Dataset content below:

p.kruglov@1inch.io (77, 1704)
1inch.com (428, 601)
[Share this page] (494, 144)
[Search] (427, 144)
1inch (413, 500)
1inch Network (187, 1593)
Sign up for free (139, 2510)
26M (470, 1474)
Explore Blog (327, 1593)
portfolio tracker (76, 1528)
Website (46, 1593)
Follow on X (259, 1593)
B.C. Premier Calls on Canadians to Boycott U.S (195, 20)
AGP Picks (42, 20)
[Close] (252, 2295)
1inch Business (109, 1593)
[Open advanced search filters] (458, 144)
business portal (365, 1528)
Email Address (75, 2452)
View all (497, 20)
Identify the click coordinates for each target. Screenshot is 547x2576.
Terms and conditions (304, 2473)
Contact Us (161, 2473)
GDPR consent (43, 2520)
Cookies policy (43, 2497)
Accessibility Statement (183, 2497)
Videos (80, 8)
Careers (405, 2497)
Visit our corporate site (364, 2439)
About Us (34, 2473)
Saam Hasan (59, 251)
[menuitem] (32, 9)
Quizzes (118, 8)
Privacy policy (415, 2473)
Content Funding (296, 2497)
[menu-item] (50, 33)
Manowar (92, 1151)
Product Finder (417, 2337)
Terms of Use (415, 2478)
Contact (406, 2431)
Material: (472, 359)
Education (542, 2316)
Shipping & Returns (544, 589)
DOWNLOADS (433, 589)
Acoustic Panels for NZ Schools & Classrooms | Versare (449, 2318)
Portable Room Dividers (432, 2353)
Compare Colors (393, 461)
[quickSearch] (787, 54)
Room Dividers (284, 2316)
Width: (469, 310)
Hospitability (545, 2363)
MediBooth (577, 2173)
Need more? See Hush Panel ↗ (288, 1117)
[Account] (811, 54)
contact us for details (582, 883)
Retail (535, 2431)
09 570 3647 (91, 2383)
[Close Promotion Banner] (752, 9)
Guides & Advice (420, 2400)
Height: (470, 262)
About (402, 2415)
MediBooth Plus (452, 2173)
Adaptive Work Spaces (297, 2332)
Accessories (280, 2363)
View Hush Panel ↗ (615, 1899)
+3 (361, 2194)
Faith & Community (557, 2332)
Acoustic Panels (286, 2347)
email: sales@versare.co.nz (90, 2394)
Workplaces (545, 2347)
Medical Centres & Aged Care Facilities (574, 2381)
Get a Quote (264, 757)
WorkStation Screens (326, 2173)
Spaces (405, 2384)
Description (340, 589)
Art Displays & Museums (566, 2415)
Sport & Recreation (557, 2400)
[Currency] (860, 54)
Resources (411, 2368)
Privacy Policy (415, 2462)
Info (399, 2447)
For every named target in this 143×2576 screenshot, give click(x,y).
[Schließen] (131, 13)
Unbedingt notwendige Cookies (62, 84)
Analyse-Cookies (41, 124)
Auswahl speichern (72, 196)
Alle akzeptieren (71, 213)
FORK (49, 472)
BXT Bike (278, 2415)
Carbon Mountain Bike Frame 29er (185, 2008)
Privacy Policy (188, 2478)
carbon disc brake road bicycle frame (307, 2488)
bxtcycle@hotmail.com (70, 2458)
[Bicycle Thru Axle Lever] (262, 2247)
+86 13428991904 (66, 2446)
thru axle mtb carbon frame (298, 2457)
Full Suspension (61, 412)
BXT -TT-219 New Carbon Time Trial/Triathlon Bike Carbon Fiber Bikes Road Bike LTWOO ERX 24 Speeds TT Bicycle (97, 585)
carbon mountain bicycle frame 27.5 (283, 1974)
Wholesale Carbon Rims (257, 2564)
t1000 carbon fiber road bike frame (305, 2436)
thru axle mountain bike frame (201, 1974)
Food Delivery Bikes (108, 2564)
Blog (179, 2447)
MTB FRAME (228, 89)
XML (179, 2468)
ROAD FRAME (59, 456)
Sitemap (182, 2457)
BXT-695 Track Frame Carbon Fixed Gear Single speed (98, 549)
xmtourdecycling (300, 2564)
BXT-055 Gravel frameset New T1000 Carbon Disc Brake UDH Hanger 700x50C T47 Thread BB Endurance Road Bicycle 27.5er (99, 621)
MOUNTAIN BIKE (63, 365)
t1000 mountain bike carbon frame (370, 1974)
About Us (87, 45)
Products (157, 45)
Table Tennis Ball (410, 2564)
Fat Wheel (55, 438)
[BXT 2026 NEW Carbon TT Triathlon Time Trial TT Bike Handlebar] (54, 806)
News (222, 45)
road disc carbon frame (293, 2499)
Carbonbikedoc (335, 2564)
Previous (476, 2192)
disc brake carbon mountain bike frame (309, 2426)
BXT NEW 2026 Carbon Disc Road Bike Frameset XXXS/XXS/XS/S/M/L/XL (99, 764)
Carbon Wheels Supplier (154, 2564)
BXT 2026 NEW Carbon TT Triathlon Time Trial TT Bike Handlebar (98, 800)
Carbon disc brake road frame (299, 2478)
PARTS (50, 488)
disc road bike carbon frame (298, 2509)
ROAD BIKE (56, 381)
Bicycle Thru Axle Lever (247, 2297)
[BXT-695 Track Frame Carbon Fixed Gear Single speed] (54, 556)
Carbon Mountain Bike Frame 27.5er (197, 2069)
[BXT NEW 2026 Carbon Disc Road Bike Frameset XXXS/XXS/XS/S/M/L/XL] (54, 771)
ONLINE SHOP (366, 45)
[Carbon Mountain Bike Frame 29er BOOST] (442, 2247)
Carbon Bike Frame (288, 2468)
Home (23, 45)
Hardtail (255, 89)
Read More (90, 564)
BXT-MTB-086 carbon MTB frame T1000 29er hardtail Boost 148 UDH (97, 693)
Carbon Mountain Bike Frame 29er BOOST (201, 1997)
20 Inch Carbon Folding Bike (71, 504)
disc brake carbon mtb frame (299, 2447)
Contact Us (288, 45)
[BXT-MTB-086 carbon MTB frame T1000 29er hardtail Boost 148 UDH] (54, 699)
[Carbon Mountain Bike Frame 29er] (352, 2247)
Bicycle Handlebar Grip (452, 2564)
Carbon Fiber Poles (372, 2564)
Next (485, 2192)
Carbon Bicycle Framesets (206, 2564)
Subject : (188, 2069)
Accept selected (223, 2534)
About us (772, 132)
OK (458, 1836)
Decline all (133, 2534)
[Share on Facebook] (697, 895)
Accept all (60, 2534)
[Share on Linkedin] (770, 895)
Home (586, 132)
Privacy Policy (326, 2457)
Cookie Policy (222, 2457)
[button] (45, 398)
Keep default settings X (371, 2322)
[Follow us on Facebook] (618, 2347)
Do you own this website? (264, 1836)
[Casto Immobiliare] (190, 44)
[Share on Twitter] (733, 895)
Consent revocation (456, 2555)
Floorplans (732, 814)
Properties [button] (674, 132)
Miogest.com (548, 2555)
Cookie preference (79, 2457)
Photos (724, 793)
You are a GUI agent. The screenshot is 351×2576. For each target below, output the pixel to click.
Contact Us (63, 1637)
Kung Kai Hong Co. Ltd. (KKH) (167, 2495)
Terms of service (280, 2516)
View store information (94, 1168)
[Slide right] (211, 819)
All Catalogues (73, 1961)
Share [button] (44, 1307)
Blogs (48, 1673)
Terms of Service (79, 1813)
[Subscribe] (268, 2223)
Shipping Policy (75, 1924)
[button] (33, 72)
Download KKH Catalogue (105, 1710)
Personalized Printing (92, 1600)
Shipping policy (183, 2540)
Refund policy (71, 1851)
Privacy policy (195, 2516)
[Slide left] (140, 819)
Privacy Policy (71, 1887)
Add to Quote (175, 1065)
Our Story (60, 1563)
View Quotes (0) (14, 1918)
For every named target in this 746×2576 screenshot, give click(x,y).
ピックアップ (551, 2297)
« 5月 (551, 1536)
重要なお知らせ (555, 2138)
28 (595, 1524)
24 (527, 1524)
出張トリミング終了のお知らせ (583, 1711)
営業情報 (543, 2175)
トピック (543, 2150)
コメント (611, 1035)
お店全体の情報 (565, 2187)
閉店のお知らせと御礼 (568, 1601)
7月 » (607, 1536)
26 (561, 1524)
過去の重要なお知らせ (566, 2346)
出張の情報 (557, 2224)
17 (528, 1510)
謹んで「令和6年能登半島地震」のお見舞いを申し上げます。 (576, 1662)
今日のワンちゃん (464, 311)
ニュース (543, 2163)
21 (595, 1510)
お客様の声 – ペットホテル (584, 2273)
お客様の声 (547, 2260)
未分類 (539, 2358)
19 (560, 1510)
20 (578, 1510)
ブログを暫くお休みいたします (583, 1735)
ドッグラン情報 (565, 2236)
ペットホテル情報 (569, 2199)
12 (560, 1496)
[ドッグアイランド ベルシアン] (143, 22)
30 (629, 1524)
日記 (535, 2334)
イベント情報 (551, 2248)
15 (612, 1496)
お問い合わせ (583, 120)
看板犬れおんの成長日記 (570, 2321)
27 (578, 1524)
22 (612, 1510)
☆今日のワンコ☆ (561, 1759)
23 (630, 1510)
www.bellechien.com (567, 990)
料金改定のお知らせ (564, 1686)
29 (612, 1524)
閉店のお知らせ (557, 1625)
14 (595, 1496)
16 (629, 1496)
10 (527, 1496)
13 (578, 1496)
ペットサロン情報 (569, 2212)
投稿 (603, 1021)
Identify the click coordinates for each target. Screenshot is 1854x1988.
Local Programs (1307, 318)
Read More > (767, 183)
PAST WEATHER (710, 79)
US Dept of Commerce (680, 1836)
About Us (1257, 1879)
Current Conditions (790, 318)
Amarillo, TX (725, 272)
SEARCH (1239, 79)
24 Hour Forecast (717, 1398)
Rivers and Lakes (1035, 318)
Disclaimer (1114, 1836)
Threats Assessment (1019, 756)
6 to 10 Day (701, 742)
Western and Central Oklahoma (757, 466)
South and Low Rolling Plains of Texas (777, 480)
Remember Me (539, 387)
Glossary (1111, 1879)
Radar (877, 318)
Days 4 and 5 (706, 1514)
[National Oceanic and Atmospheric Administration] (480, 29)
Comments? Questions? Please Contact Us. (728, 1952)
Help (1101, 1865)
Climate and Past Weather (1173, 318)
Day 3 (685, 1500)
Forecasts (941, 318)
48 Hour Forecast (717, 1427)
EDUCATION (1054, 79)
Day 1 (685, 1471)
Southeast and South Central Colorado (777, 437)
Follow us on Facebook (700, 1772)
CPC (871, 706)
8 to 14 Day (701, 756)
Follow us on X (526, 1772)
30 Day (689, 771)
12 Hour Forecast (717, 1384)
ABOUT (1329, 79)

End of Dataset content.

Return only the lines above that run from the opening line through the line containing "Info (399, 2447)", exactly as written.

### Response to the exercise
p.kruglov@1inch.io (77, 1704)
1inch.com (428, 601)
[Share this page] (494, 144)
[Search] (427, 144)
1inch (413, 500)
1inch Network (187, 1593)
Sign up for free (139, 2510)
26M (470, 1474)
Explore Blog (327, 1593)
portfolio tracker (76, 1528)
Website (46, 1593)
Follow on X (259, 1593)
B.C. Premier Calls on Canadians to Boycott U.S (195, 20)
AGP Picks (42, 20)
[Close] (252, 2295)
1inch Business (109, 1593)
[Open advanced search filters] (458, 144)
business portal (365, 1528)
Email Address (75, 2452)
View all (497, 20)
Identify the click coordinates for each target. Screenshot is 547x2576.
Terms and conditions (304, 2473)
Contact Us (161, 2473)
GDPR consent (43, 2520)
Cookies policy (43, 2497)
Accessibility Statement (183, 2497)
Videos (80, 8)
Careers (405, 2497)
Visit our corporate site (364, 2439)
About Us (34, 2473)
Saam Hasan (59, 251)
[menuitem] (32, 9)
Quizzes (118, 8)
Privacy policy (415, 2473)
Content Funding (296, 2497)
[menu-item] (50, 33)
Manowar (92, 1151)
Product Finder (417, 2337)
Terms of Use (415, 2478)
Contact (406, 2431)
Material: (472, 359)
Education (542, 2316)
Shipping & Returns (544, 589)
DOWNLOADS (433, 589)
Acoustic Panels for NZ Schools & Classrooms | Versare (449, 2318)
Portable Room Dividers (432, 2353)
Compare Colors (393, 461)
[quickSearch] (787, 54)
Room Dividers (284, 2316)
Width: (469, 310)
Hospitability (545, 2363)
MediBooth (577, 2173)
Need more? See Hush Panel ↗ (288, 1117)
[Account] (811, 54)
contact us for details (582, 883)
Retail (535, 2431)
09 570 3647 (91, 2383)
[Close Promotion Banner] (752, 9)
Guides & Advice (420, 2400)
Height: (470, 262)
About (402, 2415)
MediBooth Plus (452, 2173)
Adaptive Work Spaces (297, 2332)
Accessories (280, 2363)
View Hush Panel ↗ (615, 1899)
+3 (361, 2194)
Faith & Community (557, 2332)
Acoustic Panels (286, 2347)
email: sales@versare.co.nz (90, 2394)
Workplaces (545, 2347)
Medical Centres & Aged Care Facilities (574, 2381)
Get a Quote (264, 757)
WorkStation Screens (326, 2173)
Spaces (405, 2384)
Description (340, 589)
Art Displays & Museums (566, 2415)
Sport & Recreation (557, 2400)
[Currency] (860, 54)
Resources (411, 2368)
Privacy Policy (415, 2462)
Info (399, 2447)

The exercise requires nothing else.